Dans un pays longtemps épargné, la dernière vague se révèle fatale. La mortalité y est, en proportion, la plus importante d’Afrique. Virulence des variants, manque de vaccins, incivilité sont pointés mais c’est surtout l’impéritie du gouvernement qui est mise en avant.
« Aujourd’hui, c’est Pfizer.» L’information parvient à Henda Malek sitôt les barrières du Palais des congrès de Tunis, transformé en centre de vaccination, franchies. Soulagée, la sexagénaire n’aura pas payé le trajet de 20 km en taxi depuis sa maison de Mornaguia, à l’ouest de Tunis, pour rien. «Si cela avait été le vaccin chinois, on aurait hésité, raconte sa fille. Le problème, c’est que le nom du vaccin n’est pas précisé dans le rendez-vous que l’on reçoit par SMS.» En attendant que le numéro de Henda Malek soit craché par les haut-parleurs, les deux femmes prennent place sur les chaises en plastique disséminées sous chaque petit coin d’ombre, à l’extérieur du bâtiment.

Entrées du jeu de données:
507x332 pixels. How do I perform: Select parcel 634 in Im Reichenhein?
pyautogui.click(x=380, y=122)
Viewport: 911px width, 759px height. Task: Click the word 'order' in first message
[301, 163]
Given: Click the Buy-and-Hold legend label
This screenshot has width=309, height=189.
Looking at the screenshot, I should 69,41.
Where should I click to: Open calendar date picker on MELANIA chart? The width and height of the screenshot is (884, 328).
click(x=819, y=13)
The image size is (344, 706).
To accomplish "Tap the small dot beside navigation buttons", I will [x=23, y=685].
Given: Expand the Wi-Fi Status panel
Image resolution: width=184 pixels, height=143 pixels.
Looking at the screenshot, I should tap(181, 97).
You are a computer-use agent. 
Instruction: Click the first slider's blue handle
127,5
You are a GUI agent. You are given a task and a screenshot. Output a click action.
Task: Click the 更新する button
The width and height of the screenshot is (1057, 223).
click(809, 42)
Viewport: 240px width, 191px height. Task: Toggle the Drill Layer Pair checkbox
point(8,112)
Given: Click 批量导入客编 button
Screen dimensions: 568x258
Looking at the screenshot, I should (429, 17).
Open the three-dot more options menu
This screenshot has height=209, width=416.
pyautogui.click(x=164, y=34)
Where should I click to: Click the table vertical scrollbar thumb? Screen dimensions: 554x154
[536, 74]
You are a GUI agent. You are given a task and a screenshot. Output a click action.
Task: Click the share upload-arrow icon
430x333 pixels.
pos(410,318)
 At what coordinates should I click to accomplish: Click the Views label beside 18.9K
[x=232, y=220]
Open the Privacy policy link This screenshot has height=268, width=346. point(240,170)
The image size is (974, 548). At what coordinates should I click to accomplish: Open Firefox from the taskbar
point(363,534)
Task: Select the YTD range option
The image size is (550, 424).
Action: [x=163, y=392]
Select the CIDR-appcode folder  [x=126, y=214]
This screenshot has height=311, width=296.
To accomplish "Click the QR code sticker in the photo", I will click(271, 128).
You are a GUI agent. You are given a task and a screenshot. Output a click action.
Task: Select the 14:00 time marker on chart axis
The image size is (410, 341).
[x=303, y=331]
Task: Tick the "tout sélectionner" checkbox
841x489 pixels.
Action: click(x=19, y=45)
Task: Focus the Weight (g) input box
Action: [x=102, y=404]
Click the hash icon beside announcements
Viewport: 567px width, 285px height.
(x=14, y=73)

CONSIGNE A: D'après le texte sur la vaccination en Tunisie, quel bâtiment de Tunis sert de centre de vaccination ?
CONSIGNE B: Recopiez le passage du texte sur la vaccination en Tunisie qui commence par "Dans un pays" et se poursuit jusqu'à "mise en avant.".

RÉPONSE A: Le Palais des congrès de Tunis.

RÉPONSE B:
Dans un pays longtemps épargné, la dernière vague se révèle fatale. La mortalité y est, en proportion, la plus importante d’Afrique. Virulence des variants, manque de vaccins, incivilité sont pointés mais c’est surtout l’impéritie du gouvernement qui est mise en avant.